Oberst has been getting more and more consistent with his offerings over the years, but with the sheer amount of ideas he has, there are always bound to be a few that never truly work out. “NYC-Gone, Gone,” Oberst takes a simple American foot-stompin,’ hand-clappin’ beat and electrifies it with a stick-in-your-head chorus that inexplicably ends shortly after the minute mark. “Valle Mistico (Ruben’s Song)” is a fairly pointless instrumental break that serves only to stunt the album’s momentum.

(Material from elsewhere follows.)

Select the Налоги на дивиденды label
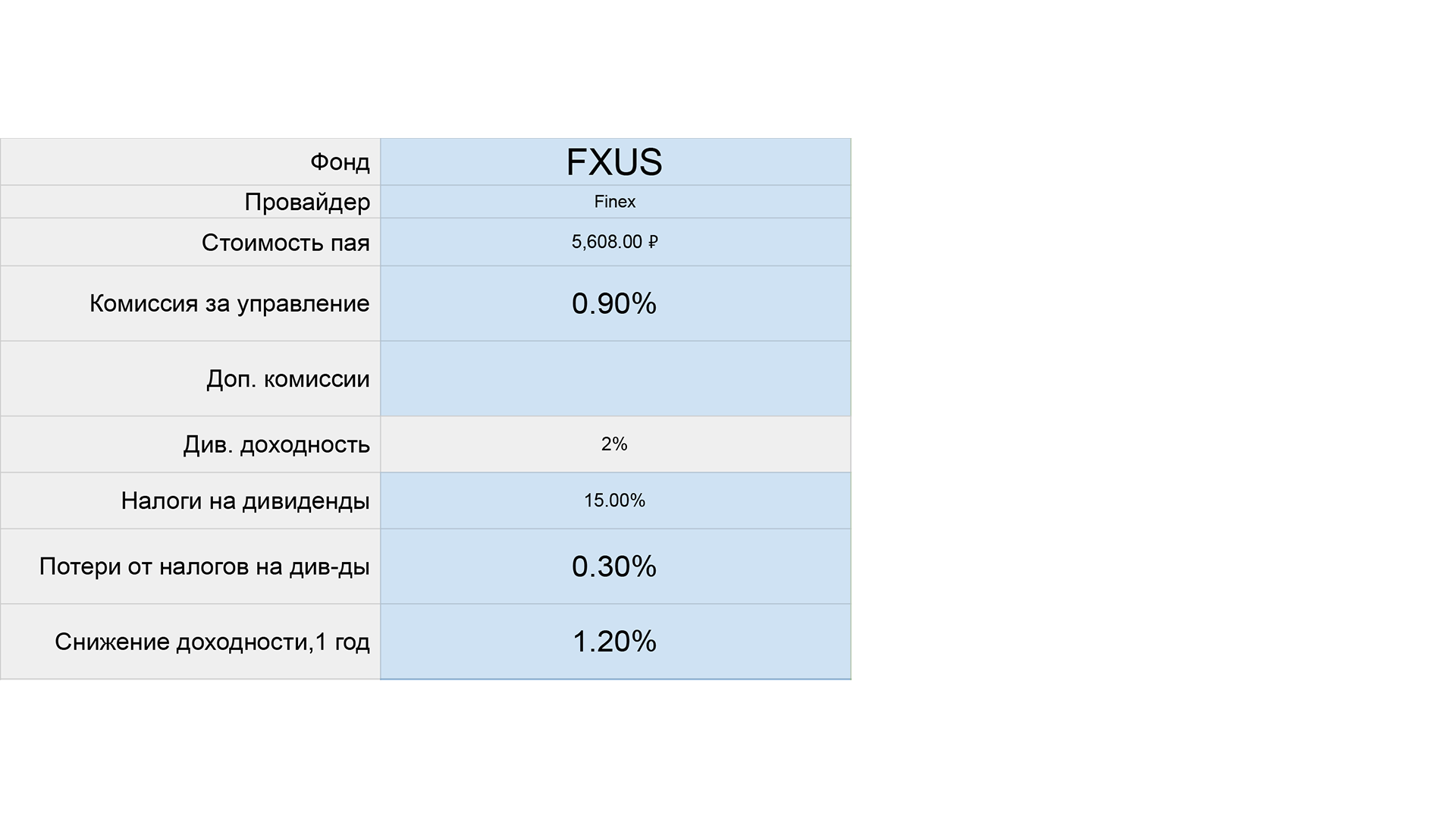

But these are trifling problems, and the one-two punch of “Souled Out!!!” and “Milk Thistle” that closes out the record forgives any transgressions. The former is the sound of a band that sounds like they could keep playing music for eternity with a grin on their faces and a laugh in their throats, a bar-band sing-a-long with a roaring guitar and pounding drums, while the latter is a gentle acoustic strummer in the tradition of “Lime Tree” with some of the album’s best lyrics: “I keep death at my heels / like a basset hound / if I go to heaven, I’ll be bored as hell / like a crying baby at the bottom of a well.” Simple and startlingly effective, it ends the record on one of many peaks.

If Conor needed to prove to anyone that he could survive and, more importantly, succeed outside of the confines of Bright Eyes, his work with the Mystic Valley Band should go a long way to putting any doubts to rest. He’s not exactly the Bob Dylan of the millennial generation yet, but he’s pretty far on his way.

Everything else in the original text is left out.